CP - No dia 28 de abril ocorreu o dia nacional de combate às péssimas condições de trabalho, aos problemas relacionados à falta de segurança e saúde no trabalho. Um dia que foi altamente bem aproveitado justamente porque nós temos todo o interesse na redução dos acidentes de trabalho. A UGT está encaminhando ao governo federal propostas para que a fiscalização no trabalho seja mais eficiente. Estamos, ao mesmo tempo, encaminhando a Organização Internacional do Trabalho (OIT) informações de como estão justamente a situação das condições de trabalho no Brasil. Com isso, nós esperamos que o setor patronal e o governo, junto com a classe trabalhadora, sentem para encontrar o mais rápido possível, num fórum específico, soluções para o problema relacionado aos acidentes de trabalho, que causa prejuízos para o trabalhador, para previdência e para a sociedade.
NM - As centrais sindicais defendem a redução da jornada de trabalho sem redução salarial. O senhor acredita que essa proposta pode vir a ser aceita?
CP - Nós defendemos a redução da jornada de trabalho sem redução do salário haja vista que o trabalhador brasileiro já tem uma carga horária altamente exaustiva, extenuante, que, segundo as estatísticas, não lhe dá condições de se qualificar, de ter lazer, de garantir condições de saúde e de bem estar, nem tempo para o descanso e para a família. O trabalhador, sobretudo o das grandes cidades, que acorda de madrugada, pega dois ônibus, anda a pé, chega ao local de trabalho depois de três horas, volta tarde pra casa, à noite. Esse trabalhador realmente não tem condições nem sequer render como pode exigir o setor produtivo. Ele vive somente para o trabalho. Isso é desumano. Então, a redução da jornada de 44 para 40 horas também gera imediatamente mais de 2 milhões e 300 mil postos de trabalho. Pode-se dizer que é mais despesa para a empresa? Não, porque a empresa hoje paga hora-extra e, ademais, quando esse trabalhador adoece quem paga é a sociedade.
NM - São argumentos como esses que tornam a proposta passível de aprovação no seu modo de ver?
CP – A gente se baseia em experiências comprovadas. Em países que estão em ritmo de desenvolvimento como o Brasil já experimentam jornadas de trabalho inferior a 40 horas e têm mantido o equilíbrio da economia e do crescimento produtivo. Então, as experiências nos demonstram que uma classe trabalhadora respeitada, vivendo com dignidade, produz com mais tranqüilidade e passa a participar também do desenvolvimento do Brasil enquanto cidadão e não como insumo, que é como se trata o trabalhador no processo produtivo. Nós acreditamos plenamente que a redução da jornada de trabalho não diminui o ritmo de produção. Muito pelo contrário, aumenta o ritmo de produção porque há uma satisfação maior do trabalhador em seu local de trabalho.
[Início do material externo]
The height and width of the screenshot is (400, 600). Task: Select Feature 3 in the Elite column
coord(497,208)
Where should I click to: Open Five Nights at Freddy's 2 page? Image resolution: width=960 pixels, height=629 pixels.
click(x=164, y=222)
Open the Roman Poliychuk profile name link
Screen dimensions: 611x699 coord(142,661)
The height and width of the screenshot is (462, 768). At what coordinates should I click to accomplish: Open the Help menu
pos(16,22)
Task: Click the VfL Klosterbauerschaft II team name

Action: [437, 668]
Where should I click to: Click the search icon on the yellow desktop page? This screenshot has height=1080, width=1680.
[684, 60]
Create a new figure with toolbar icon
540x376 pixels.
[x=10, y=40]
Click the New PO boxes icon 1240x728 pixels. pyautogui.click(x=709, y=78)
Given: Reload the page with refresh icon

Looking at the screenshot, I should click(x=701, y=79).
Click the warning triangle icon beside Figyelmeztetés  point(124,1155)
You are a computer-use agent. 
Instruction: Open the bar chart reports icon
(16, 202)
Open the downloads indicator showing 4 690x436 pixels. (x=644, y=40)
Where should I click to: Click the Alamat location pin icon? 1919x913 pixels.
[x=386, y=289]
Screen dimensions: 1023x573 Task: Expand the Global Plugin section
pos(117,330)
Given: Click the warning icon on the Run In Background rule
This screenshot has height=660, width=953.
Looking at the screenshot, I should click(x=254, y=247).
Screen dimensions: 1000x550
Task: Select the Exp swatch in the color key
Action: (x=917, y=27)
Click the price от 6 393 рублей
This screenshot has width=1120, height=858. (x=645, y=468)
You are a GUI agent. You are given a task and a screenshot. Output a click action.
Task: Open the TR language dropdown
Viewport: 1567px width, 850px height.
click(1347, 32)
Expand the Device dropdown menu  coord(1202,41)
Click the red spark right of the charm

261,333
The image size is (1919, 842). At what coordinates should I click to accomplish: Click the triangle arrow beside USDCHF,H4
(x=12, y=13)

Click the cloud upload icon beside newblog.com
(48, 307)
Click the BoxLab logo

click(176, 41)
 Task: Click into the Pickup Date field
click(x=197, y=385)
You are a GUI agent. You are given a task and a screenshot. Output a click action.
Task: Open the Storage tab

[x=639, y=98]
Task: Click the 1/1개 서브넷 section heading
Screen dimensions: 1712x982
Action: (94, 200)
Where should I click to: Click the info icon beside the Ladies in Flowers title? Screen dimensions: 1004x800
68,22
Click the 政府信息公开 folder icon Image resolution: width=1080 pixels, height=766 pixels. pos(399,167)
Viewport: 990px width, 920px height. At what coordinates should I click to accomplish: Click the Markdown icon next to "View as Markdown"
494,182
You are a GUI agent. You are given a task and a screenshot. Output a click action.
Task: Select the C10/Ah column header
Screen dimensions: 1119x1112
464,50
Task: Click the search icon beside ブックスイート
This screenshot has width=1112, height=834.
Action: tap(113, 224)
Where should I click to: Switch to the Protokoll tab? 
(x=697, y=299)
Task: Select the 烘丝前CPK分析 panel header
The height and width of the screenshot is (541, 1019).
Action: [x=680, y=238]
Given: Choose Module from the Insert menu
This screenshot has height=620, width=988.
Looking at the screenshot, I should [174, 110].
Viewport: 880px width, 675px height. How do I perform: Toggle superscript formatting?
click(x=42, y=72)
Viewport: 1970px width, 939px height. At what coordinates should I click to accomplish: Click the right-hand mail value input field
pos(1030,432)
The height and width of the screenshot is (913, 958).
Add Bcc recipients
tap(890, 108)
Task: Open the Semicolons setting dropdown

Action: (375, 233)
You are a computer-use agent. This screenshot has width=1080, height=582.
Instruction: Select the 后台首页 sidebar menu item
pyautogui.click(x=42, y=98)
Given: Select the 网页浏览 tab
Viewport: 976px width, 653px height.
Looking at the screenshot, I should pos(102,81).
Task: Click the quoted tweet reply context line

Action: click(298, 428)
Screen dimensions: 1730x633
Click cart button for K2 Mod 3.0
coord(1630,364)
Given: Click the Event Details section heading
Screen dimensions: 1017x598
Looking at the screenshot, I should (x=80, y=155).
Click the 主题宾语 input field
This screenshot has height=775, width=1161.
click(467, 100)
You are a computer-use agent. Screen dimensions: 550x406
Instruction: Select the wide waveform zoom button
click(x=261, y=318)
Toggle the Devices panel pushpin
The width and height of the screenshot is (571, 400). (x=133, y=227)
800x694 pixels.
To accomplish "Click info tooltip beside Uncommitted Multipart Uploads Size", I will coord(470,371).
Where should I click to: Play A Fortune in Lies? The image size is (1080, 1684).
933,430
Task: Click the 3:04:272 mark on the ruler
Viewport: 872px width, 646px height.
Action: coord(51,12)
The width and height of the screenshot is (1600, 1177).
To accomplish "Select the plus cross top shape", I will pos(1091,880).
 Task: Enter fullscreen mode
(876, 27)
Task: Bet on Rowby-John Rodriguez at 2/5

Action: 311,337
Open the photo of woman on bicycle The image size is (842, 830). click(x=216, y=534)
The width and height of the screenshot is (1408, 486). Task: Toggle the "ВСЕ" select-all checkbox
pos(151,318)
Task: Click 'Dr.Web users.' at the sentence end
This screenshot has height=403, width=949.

NM - Essa discussão já saiu do âmbito das centrais sindicais?
CP - Essa bandeira de luta já está no Congresso Nacional, já está sendo debatida em outros fóruns, nos fóruns do setor patronal. Também estamos levando o debate para fora do Brasil. Nós temos uma central sindical internacional que está acompanhando essa nossa reivindicação. Quando a classe trabalhadora organizada se une em torno de sua bandeira de luta, se torna mais fácil conquistá-la.
NM - Qual o posicionamento da UGT em relação ao projeto de aumento da licença-maternidade?
CP - Nós somos favoráveis à ampliação da licença-maternidade. O Brasil é um dos países que concede o menor tempo de licença-maternidade. Na Europa, tem países em que a licença vai até nove meses, e o pai também tem um mês e até dois meses de licença para ajudar nos primeiros dias de vida do filho. A mulher ainda pode estender a licença caso seja necessário. Aqui, não. O prazo é fixo. E o pai só tem o direito, muito mal, de tirar a certidão de nascimento do filho, quando dá tempo. Nós entendemos que o bem estar social do trabalhador e de sua família é fundamental pra que o país se desenvolva e se faça justiça social.